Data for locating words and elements
----------------------------------------

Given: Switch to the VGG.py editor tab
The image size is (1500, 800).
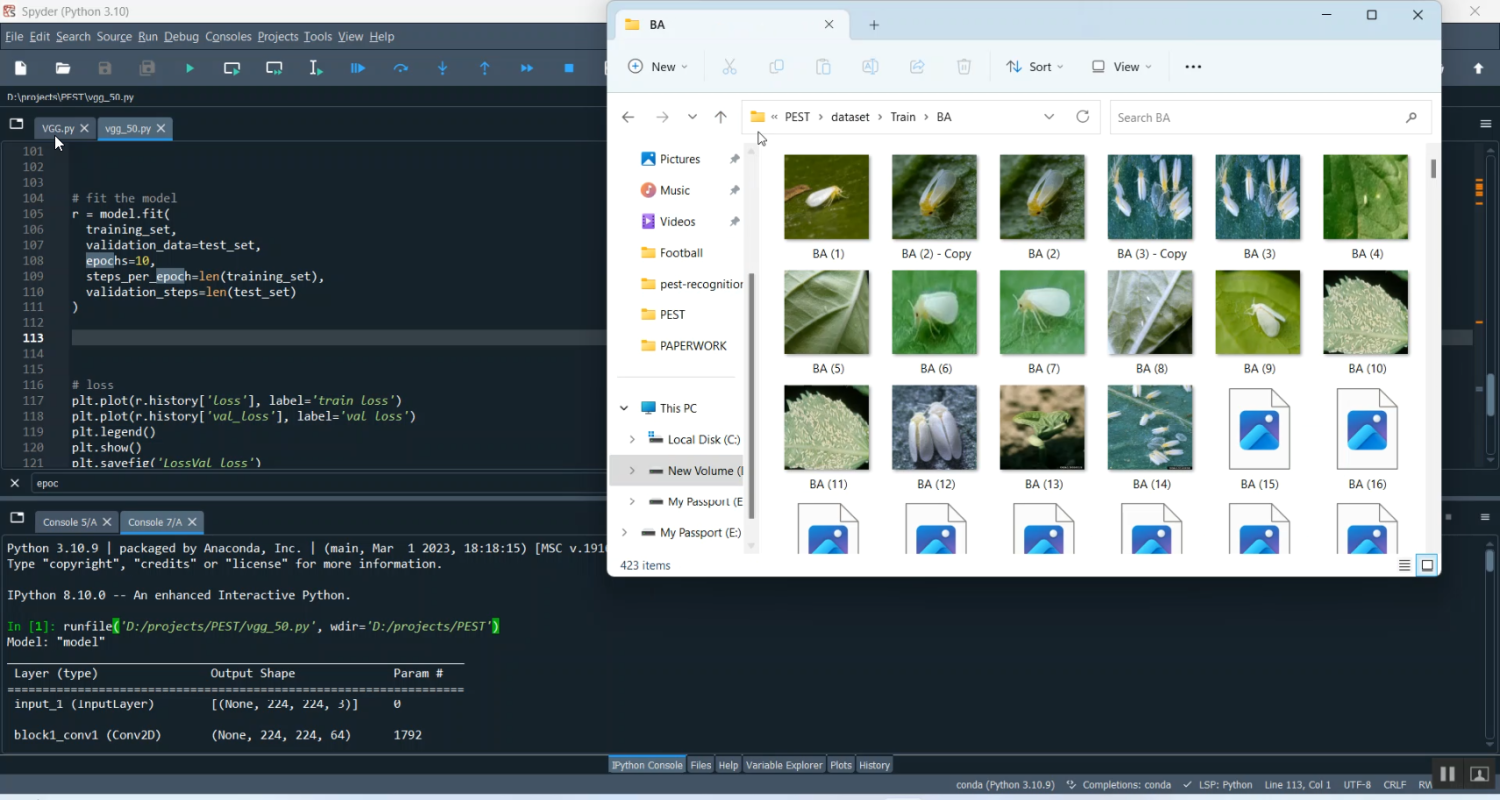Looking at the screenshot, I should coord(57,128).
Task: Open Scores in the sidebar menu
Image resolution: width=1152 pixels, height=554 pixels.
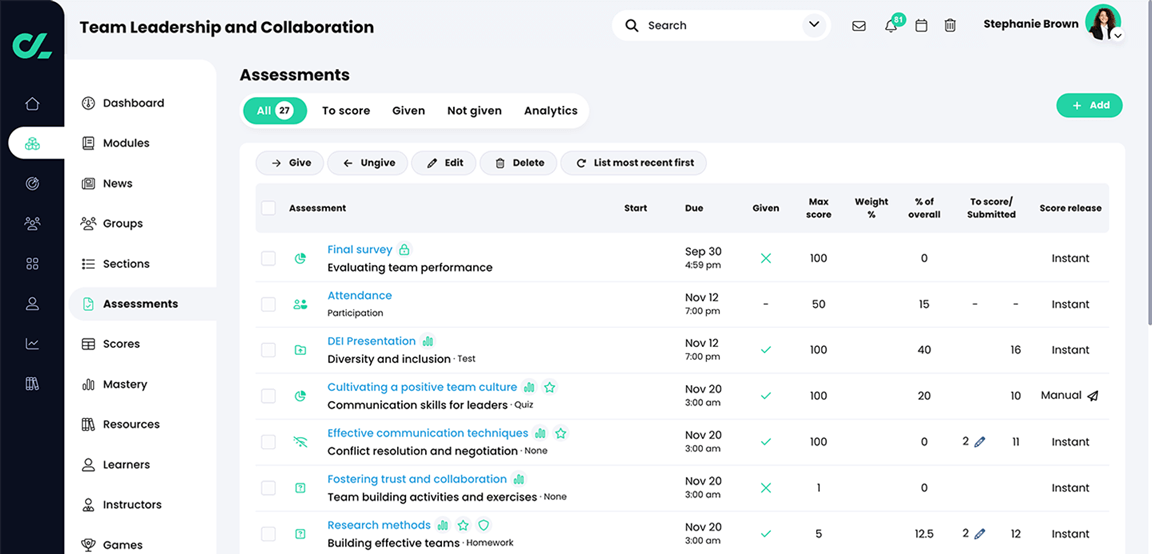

----------------------------------------

• **WORK REQUIRED**
Please arrange the lines of the records above as a numbered list, leaving out blank lines and the pictures.

• **FINAL ANSWER**
1. Given: Switch to the VGG.py editor tab
2. The image size is (1500, 800).
3. Looking at the screenshot, I should coord(57,128).
4. Task: Open Scores in the sidebar menu
5. Image resolution: width=1152 pixels, height=554 pixels.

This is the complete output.